*Objectives*.
1 > Answer each question about the magnetic film passage on its own line, labeled (a), (b), and (c).
(a) How thick is the continuous magnetic film shown in the images?
(b) What is the largest improvement in sensitivity the passage reports for the magnetic sandwich?
(c) What does the passage say the saturation field of a magnetic film is?
2 > Copy the magnetic film passage from "Researchers at the" to "sensitive the device.", swapping "saturation field" for "saturation threshold" each time it occurs.

Transmission electron microscope (TEM) images show sections of a continuous 400-nanometer-thick magnetic film of a nickle-iron-copper-molybdenum alloy (top) and a film of the same alloy layered with silver every 100 nanometers (bottom). By relieving strain in the film, the silver layers promote the growth of notably larger crystal grains in the layered material as compared to the monolithic film (several are highlighted for emphasis). Electron diffraction patterns (insets) tell a similar story—the material with larger crystal grains display sharper, more discrete scattering patterns. (Color added for clarity.)
Researchers at the National Institute of Standards and Technology (NIST) have discovered that a carefully built magnetic sandwich that interleaves layers of a magnetic alloy with a few nanometers of silver “spacer” has dramatically enhanced sensitivity—a 400-fold improvement in some cases.
Those applications and many others are based on thin films of magnetic materials in which the direction of magnetization can be switched from one orientation to another. An important characteristic of a magnetic film is its saturation field, the magnitude of the applied magnetic field that completely magnetizes the film in the same direction as the applied field—the smaller the saturation field, the more sensitive the device.

*Dataset content*.
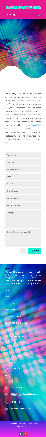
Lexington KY (12, 369)
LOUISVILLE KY (12, 355)
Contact (9, 303)
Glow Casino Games (16, 323)
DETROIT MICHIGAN (15, 342)
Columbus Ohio (13, 362)
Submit (35, 251)
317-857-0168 (15, 402)
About (8, 297)
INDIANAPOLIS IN (14, 349)
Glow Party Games (15, 310)
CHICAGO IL (11, 329)
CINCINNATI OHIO (14, 336)
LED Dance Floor (15, 316)
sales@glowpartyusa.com (20, 409)
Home (8, 290)
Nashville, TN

*Answers to the exercise*.
1 >
(a) 400 nanometers
(b) 400-fold
(c) The magnitude of the applied magnetic field that completely magnetizes the film in the same direction as the applied field

2 >
Researchers at the National Institute of Standards and Technology (NIST) have discovered that a carefully built magnetic sandwich that interleaves layers of a magnetic alloy with a few nanometers of silver “spacer” has dramatically enhanced sensitivity—a 400-fold improvement in some cases.
Those applications and many others are based on thin films of magnetic materials in which the direction of magnetization can be switched from one orientation to another. An important characteristic of a magnetic film is its saturation threshold, the magnitude of the applied magnetic field that completely magnetizes the film in the same direction as the applied field—the smaller the saturation threshold, the more sensitive the device.